= Aim =
Count how many lines of the records contain the string "should", matching case exactly, and reply with only that number.

★ ★ ★ ★ ★

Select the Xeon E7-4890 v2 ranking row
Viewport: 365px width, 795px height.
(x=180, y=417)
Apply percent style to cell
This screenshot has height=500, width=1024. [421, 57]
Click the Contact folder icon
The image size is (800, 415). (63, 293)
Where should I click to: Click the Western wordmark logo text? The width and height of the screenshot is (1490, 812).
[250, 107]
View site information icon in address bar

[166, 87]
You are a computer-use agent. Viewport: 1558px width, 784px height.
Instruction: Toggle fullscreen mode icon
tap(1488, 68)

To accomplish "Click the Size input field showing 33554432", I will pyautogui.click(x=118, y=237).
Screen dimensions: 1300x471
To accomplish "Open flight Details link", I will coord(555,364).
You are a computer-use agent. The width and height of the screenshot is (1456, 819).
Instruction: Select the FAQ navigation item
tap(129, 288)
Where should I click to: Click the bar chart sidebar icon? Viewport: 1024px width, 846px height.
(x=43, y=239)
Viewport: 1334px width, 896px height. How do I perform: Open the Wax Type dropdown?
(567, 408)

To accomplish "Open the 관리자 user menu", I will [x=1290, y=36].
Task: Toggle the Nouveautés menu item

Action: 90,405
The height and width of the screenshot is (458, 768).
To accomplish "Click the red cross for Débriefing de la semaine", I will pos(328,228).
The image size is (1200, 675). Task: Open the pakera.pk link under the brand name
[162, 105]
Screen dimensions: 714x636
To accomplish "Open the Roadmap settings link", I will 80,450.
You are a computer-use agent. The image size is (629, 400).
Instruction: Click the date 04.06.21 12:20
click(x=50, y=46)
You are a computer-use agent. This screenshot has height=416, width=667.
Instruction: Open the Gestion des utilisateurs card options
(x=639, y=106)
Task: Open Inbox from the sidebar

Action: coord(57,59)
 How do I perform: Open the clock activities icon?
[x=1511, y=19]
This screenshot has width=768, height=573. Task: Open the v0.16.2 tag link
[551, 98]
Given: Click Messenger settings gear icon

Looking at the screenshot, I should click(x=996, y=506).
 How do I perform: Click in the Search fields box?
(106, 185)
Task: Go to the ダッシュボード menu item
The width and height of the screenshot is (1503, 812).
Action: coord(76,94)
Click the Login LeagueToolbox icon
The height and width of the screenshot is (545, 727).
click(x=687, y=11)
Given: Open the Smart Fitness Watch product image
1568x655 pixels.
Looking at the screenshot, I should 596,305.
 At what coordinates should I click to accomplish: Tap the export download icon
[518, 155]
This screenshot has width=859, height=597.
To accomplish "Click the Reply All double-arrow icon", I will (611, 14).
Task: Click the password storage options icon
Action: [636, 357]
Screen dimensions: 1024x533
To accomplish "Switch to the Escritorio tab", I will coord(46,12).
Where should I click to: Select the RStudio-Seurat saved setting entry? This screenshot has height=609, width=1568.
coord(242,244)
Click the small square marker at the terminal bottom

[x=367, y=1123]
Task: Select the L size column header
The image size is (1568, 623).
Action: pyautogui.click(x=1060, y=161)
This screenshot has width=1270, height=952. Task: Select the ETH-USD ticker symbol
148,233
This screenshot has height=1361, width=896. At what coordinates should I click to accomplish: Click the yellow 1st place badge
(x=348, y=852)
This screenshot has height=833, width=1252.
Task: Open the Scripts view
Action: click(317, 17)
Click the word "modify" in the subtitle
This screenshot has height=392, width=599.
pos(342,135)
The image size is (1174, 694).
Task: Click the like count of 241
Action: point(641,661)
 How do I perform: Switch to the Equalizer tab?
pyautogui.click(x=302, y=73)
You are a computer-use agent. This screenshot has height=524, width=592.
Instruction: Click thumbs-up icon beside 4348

★ ★ ★ ★ ★

= Result for this exercise =
7